Task objective:
For the records below, print the lines from the line with "Task: Collapse the" through the line with "Image resolution: width=331" exactly as written; include both end lines and exclude the rest.

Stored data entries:
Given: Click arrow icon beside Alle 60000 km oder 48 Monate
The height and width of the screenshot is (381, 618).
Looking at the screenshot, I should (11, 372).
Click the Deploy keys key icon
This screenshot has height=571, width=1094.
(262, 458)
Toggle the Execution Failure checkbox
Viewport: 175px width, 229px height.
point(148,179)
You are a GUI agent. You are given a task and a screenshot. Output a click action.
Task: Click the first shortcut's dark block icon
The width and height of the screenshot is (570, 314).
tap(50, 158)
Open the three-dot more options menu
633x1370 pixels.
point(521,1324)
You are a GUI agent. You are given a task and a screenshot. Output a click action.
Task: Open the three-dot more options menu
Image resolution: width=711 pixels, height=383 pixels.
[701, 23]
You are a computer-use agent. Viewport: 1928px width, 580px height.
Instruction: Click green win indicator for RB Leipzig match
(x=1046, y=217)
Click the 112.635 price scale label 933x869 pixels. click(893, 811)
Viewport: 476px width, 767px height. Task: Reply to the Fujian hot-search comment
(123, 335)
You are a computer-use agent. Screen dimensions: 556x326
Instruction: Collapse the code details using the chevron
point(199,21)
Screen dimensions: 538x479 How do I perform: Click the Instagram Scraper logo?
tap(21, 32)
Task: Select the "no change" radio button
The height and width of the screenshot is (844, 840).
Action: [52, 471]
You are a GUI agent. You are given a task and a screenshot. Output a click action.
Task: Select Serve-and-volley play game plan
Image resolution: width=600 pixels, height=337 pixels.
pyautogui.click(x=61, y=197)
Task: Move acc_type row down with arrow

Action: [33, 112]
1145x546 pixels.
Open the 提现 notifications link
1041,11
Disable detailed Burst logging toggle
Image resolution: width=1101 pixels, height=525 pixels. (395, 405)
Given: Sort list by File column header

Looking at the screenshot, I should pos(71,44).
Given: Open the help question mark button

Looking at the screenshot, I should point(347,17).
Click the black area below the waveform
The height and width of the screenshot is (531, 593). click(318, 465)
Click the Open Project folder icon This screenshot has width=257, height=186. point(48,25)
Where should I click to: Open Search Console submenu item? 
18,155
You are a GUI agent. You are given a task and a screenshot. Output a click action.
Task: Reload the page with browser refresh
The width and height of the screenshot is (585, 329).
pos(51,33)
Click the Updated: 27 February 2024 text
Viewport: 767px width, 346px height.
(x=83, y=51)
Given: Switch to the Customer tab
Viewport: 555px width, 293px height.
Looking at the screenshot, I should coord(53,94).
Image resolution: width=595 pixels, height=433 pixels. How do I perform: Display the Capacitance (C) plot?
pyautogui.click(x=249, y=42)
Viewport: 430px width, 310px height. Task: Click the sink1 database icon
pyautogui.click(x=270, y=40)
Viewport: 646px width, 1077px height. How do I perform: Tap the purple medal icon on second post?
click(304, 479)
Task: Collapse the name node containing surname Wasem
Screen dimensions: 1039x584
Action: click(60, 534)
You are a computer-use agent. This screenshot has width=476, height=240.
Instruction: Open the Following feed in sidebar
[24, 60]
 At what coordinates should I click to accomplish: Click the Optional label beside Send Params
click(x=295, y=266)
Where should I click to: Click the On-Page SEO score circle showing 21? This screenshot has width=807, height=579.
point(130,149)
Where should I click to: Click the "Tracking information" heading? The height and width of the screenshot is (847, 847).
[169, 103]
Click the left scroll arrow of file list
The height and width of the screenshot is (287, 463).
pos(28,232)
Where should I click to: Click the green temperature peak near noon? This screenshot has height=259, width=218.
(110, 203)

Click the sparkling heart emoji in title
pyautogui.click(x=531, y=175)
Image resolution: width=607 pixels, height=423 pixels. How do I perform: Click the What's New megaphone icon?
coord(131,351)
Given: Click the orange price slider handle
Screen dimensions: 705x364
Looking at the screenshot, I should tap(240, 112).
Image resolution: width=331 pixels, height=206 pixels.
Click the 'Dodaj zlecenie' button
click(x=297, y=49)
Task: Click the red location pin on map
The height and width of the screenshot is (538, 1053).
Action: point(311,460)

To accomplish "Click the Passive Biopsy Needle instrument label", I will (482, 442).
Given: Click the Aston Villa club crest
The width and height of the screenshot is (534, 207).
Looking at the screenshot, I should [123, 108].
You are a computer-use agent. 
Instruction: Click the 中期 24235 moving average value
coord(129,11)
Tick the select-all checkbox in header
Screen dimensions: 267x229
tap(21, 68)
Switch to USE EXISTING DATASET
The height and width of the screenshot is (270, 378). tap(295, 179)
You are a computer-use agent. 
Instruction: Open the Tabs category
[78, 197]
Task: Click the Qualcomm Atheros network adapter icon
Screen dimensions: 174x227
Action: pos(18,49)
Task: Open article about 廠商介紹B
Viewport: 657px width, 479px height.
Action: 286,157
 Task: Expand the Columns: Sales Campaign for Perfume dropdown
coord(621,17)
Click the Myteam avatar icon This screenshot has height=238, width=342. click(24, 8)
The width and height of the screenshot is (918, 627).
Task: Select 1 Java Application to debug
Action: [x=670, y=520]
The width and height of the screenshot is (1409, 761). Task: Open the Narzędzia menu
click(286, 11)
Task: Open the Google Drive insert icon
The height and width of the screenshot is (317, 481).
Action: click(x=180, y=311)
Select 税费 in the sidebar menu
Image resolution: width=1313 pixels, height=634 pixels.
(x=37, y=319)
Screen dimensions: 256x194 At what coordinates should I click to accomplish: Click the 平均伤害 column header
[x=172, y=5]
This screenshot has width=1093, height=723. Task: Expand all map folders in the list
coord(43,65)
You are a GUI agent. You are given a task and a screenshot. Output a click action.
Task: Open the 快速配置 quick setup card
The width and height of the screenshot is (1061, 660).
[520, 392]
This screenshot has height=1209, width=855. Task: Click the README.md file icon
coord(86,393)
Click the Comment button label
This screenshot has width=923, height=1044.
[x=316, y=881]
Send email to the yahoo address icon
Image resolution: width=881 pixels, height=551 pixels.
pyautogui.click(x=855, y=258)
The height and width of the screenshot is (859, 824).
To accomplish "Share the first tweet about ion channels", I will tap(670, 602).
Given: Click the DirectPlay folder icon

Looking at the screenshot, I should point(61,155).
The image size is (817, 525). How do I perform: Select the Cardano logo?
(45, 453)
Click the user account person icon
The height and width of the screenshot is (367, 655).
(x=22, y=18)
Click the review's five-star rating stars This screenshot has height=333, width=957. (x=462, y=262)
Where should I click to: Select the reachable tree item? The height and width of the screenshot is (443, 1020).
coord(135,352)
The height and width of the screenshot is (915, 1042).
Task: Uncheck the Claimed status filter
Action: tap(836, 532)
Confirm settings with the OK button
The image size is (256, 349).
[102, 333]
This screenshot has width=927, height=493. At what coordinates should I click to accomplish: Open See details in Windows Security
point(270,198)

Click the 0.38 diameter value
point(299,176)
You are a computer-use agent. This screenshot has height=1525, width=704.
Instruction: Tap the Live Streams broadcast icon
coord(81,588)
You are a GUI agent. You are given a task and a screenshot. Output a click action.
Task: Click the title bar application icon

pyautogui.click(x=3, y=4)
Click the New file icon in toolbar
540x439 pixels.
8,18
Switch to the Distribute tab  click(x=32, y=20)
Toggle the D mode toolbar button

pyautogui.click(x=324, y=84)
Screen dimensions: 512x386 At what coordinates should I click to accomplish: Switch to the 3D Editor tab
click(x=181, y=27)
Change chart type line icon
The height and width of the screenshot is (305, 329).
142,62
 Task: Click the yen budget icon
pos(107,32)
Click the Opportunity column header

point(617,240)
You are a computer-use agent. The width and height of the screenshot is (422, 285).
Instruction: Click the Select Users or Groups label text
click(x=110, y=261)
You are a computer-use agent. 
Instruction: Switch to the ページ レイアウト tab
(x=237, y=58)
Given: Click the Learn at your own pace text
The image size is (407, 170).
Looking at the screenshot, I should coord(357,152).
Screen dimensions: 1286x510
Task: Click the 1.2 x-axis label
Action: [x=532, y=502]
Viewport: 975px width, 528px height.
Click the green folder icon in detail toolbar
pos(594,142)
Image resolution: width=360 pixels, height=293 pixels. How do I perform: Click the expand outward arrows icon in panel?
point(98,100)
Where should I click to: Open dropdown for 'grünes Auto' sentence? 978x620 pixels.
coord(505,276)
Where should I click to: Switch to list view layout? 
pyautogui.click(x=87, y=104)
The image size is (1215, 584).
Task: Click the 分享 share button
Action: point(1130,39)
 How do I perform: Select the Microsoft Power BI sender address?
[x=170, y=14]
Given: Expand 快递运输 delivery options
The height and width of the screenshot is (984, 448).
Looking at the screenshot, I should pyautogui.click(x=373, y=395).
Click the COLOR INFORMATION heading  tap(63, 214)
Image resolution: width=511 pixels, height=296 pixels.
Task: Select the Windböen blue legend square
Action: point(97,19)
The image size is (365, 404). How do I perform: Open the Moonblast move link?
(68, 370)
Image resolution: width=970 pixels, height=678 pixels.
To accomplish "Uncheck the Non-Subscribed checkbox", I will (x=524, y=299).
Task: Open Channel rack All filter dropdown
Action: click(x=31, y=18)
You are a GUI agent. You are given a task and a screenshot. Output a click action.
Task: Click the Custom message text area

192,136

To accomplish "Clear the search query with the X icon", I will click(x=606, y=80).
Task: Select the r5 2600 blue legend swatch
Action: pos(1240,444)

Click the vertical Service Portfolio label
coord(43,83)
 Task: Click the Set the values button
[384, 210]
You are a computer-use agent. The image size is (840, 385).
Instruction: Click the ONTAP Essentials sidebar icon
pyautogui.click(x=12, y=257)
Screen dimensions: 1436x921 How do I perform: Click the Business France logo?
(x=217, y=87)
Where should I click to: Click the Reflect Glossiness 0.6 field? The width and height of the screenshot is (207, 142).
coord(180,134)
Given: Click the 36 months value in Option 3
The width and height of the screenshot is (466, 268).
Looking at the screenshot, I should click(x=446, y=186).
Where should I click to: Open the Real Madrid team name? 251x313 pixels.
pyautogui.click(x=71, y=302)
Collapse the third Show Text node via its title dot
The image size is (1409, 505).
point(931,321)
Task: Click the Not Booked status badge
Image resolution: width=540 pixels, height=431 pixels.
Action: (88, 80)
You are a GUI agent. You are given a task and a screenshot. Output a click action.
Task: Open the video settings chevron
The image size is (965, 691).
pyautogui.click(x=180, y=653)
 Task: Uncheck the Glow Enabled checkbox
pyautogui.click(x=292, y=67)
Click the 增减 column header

Written response:
Task: Collapse the name node containing surname Wasem
Screen dimensions: 1039x584
Action: click(60, 534)
You are a computer-use agent. This screenshot has width=476, height=240.
Instruction: Open the Following feed in sidebar
[24, 60]
 At what coordinates should I click to accomplish: Click the Optional label beside Send Params
click(x=295, y=266)
Where should I click to: Click the On-Page SEO score circle showing 21? This screenshot has width=807, height=579.
point(130,149)
Where should I click to: Click the "Tracking information" heading? The height and width of the screenshot is (847, 847).
[169, 103]
Click the left scroll arrow of file list
The height and width of the screenshot is (287, 463).
pos(28,232)
Where should I click to: Click the green temperature peak near noon? This screenshot has height=259, width=218.
(110, 203)

Click the sparkling heart emoji in title
pyautogui.click(x=531, y=175)
Image resolution: width=607 pixels, height=423 pixels. How do I perform: Click the What's New megaphone icon?
coord(131,351)
Given: Click the orange price slider handle
Screen dimensions: 705x364
Looking at the screenshot, I should tap(240, 112).
Image resolution: width=331 pixels, height=206 pixels.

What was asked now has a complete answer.